Pose, cette série se déroulant dans l’univers des « balls », ces soirées underground de la culture LGBTQ qui ont servi de lieu sûr et d’espace d’expression, a repris l’affiche de FX pour une seconde saison. Dans le New York de 1990, le sida fait des ravages et le tube du moment, « Vogue », de Madonna, donne des espoirs d’acceptation à Blanca et à ses enfants adoptifs (de jeunes gais et trans abandonnés par leur famille biologique).
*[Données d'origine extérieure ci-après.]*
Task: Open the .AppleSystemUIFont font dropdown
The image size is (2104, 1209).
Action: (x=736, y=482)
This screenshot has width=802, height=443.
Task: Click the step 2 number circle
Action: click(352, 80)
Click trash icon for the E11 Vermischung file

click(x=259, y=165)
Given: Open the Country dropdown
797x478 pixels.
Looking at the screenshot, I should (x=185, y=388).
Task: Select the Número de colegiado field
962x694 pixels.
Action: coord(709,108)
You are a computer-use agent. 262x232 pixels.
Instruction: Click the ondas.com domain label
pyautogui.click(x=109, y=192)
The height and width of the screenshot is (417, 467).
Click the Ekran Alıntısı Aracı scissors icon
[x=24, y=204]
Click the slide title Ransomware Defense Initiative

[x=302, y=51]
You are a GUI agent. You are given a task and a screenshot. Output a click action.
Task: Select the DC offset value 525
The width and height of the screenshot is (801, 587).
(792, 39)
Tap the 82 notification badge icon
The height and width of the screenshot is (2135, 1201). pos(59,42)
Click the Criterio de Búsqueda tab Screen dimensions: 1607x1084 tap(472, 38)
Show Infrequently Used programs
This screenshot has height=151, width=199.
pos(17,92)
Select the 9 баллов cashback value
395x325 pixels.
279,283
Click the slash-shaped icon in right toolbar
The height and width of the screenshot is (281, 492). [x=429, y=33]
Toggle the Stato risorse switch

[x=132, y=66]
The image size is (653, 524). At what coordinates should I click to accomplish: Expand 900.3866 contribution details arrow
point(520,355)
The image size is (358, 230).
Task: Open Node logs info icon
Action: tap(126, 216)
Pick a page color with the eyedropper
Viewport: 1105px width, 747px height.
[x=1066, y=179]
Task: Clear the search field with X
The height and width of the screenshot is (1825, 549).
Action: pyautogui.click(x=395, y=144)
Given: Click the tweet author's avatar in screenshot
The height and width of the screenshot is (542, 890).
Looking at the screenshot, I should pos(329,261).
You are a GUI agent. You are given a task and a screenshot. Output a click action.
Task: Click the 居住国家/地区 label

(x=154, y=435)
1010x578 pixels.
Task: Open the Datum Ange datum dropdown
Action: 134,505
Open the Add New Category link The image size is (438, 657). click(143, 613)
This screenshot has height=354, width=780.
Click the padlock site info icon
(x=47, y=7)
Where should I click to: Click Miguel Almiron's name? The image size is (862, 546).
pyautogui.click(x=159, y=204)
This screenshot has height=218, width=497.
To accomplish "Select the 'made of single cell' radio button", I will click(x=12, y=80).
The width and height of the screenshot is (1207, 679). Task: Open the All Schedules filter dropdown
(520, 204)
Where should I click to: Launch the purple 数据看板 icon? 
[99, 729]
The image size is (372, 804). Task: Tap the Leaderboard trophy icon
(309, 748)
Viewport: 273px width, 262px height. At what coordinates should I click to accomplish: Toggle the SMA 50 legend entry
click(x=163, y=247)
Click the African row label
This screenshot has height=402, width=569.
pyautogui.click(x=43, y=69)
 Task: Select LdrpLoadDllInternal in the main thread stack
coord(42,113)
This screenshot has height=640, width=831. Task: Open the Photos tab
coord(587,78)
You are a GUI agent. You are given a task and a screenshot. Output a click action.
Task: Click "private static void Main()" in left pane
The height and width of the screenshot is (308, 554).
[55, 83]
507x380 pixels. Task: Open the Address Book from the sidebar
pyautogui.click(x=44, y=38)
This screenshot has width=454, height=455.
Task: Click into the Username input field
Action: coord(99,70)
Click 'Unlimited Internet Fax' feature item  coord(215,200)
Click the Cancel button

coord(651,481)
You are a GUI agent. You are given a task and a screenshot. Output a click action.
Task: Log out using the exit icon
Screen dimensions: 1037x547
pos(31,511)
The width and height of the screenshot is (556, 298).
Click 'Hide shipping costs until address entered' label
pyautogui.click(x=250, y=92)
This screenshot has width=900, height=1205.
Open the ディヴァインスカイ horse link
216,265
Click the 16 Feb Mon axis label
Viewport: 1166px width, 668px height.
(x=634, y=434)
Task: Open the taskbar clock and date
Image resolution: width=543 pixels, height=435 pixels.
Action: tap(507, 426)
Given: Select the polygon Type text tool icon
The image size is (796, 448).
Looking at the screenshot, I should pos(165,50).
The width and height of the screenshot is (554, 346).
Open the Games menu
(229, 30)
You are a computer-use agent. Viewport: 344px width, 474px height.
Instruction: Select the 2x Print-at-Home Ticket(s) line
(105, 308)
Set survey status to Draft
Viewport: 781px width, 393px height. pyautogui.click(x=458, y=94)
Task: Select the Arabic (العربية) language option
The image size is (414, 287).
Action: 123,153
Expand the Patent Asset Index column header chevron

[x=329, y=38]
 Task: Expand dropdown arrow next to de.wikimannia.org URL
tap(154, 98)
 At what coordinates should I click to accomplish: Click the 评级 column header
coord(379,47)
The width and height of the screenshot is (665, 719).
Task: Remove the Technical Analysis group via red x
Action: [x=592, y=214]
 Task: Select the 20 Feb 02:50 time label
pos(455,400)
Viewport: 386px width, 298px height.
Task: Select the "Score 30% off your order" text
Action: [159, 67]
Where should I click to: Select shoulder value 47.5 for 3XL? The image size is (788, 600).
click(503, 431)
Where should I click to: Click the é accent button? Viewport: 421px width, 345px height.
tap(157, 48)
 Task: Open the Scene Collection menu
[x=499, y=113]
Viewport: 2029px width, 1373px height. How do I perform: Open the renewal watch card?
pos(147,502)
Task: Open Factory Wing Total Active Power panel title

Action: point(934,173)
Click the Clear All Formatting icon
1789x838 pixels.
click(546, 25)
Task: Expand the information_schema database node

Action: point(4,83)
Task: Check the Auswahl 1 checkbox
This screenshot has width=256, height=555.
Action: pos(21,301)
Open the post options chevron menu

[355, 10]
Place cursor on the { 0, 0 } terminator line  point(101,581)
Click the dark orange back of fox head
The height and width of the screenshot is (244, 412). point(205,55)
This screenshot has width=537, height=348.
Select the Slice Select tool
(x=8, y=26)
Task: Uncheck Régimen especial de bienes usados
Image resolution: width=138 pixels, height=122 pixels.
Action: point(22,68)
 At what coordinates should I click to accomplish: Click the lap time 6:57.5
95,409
Si quelques passages des trois premiers épisodes sont un peu forcés, le plaisir de retrouver les personnages, leur univers et leurs interprètes — pourquoi voit-on si peu Billy Porter ailleurs ? — reste intact.


Dominic Tardif

Jamais trop de ska

« Too much information », proclament les Planet Smashers dans un brûlot guilleret — la chanson-titre de leur 9e album paru en mai — raillant notre époque d’extimité exacerbée par les réseaux sociaux. Si certains nous en révèlent parfois trop sur leur quotidien, jamais en aurons-nous assez de la musique de joie pure des rois du ska montréalais, qui célèbrent cette année leur quart de siècle en ayant la grâce de respecter une formule éprouvée : rythmes super allègres, orgie de cuivres pimpants et refrains aussi irrésistibles qu’une invitation à faire le (porno) party.